En agosto, Iván Duque había asegurado que no había masacres, sino “homicidios colectivos”. Ese mes, habían sido asesinadas ocho jóvenes en Nariño.

Lo cierto es que en lo que va de 2020, ya fueron documentados más de 200 asesinatos contra civiles por parte de la policía. El uso del terror como método de acción policial contra la guerrilla o el narcotráfico se encuentra extendido entre las fuerzas de seguridad colombianas. Tan solo en 24 horas, el pasado 7 de septiembre, se produjeron masacres que terminaron con la muerte de 14 personas, entre ellas un menor de edad, en hechos en distintos puntos del país. Sucedieron en Antioquía, Cesar, y dos en localidades rurales de Bolívar. El país ya cuenta con 13 masacres en lo que va del año; por ello, muchos ya hablan de un nuevo período de violencia extrema: “nuevo”, en referencia a lo sucedido a mediados de los años 90, aunque con otras características diferentes.

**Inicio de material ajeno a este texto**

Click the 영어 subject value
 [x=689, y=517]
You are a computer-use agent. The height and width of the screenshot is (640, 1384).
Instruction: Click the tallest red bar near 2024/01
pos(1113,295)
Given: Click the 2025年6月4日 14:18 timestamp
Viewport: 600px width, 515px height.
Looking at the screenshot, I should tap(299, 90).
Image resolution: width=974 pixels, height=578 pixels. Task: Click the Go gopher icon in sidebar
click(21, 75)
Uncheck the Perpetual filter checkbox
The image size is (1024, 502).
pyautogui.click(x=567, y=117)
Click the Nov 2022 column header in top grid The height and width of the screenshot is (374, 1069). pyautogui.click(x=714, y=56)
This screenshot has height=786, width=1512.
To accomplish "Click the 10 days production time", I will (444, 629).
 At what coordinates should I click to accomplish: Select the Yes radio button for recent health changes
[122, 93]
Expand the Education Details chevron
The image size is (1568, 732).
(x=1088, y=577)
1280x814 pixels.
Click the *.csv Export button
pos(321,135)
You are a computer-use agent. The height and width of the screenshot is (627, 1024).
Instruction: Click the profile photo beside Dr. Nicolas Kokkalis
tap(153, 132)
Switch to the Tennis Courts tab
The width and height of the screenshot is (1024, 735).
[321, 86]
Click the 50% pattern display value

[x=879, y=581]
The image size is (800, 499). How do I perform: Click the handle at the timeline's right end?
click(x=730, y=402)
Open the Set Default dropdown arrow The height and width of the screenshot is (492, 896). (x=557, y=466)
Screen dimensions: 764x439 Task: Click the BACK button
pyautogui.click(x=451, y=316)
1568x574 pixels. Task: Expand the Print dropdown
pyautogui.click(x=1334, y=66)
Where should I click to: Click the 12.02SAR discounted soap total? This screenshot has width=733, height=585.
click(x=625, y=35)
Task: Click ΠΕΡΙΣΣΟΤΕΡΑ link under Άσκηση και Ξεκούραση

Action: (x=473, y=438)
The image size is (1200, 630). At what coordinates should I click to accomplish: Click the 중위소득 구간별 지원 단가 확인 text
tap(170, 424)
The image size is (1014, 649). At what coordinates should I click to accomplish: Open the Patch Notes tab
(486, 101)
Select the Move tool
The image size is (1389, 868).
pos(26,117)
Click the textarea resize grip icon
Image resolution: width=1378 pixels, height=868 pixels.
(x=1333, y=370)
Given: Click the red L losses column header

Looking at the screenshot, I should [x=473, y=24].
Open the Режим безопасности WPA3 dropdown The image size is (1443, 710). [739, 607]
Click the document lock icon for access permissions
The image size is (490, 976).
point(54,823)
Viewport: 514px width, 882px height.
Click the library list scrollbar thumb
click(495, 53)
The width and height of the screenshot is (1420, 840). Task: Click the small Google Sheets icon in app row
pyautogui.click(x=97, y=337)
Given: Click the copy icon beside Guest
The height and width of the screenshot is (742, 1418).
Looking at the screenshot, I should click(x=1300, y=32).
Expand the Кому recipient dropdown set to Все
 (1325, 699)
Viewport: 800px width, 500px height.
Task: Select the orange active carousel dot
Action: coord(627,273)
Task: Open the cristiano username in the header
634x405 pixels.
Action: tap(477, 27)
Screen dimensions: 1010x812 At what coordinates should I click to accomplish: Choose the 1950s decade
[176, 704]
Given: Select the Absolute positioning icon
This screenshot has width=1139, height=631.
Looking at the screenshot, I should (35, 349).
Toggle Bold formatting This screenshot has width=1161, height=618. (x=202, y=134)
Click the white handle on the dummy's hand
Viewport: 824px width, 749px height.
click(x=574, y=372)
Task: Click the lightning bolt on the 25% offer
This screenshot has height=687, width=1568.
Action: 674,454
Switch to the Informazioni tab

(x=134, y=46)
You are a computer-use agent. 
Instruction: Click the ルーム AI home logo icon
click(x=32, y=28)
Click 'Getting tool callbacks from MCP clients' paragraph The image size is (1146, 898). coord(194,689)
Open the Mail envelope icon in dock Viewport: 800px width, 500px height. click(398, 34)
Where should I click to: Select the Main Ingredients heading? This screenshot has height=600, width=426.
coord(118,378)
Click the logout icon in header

Tanto la policía como los grupos de autodefensa, milicias paralelas armadas supuestamente con la finalidad de combatir la guerrilla, son señalados como los grandes responsables de estas matanzas.

La cuarentena en el país se extendió durante cinco meses y medio, desactivando por ese tiempo cualquier tipo de movilización. Pero, al mismo tiempo, la pandemia causó un grave deterioro en la economía del país y exacerbó el descontento ya existente contra Duque. Todo ello, mientras su padrino político y hombre fuerte de la política colombiana de las últimas décadas, Álvaro Uribe, cumple prisión preventiva.

Los vínculos del poder político con estos grupos paramilitares vienen de larga data. Al ex mandatario se lo acusa de sobornos, corrupción, y vínculos con los grupos paramilitares. Su hermano menor, Santiago, también se encuentra detenido, mientras enfrenta un juicio por la creación de una milicia paralela, denominada “Los Doce Apóstoles”. Duque llegó al poder tras ser apadrinado por Uribe, y si bien se muestra un poco más moderado en su discurso, sigue estrechamente ligado a su padrino político. Esto genera un gran malestar en los manifestantes, que ven al ex presidente como uno de los principales causantes de los actuales males del país cafetero.

Según cifras del Departamento de Estadística de Colombia, cerca del 27% de los colombianos viven bajo la línea de pobreza y más del 7% en situación de pobreza extrema. Estos números vienen aumentando ininterrumpidamente desde 2017. La desigualdad es aún peor: de acuerdo al Banco Mundial, el país es el segundo más desigual de América Latina, y el séptimo del mundo. A pesar de que durante el boom petrolero, en el período 2006-2014, el Producto Bruto Interno creció sostenidamente un 6,6%, la desigualdad aumentó. La brecha entre los centros urbanos y las áreas rurales también es considerable: los trabajadores urbanos perciben 5,2 veces mayores ingresos que los obreros rurales. El salario mínimo en Colombia equivale a 238 dólares, sin embargo, la desocupación superó el 20% en julio de este año. Si bien venía disminuyendo, el escenario pandémico impactó gravemente en el trabajo registrado.

Similar a lo sucedido con George Floyd en los Estados Unidos, el caso de Ordoñez funcionó cómo un catalizador que desató la indignación contenida. Al igual que en los Estados Unidos, existe una violencia estructural en las fuerzas de seguridad colombianas. Agravadas por vínculos poco claros con grupos paramilitares y sectores del poder político. Sumado a una pobreza y desigualdad crecientes en los últimos años. De la misma manera, la juventud de Colombia parece haberse hartado definitivamente de tener que soportar diariamente esta situación y de vivir en “estado de terror”. Por ahora, las masacres no cesan y la única respuesta pública oficial gira alrededor de una disputa semántica.

La degradación política y social del país parece encontrarse en un punto limite. Es difícil, pero hay una mínima posibilidad de que, si la oposición logra encauzar las revueltas en su favor, pueda construir finalmente un polo de poder real contrario al uribismo. Por ahora, los manifestantes solo tienen las calles para hacer frente a una violencia que ha demostrado no tener límites ni piedad.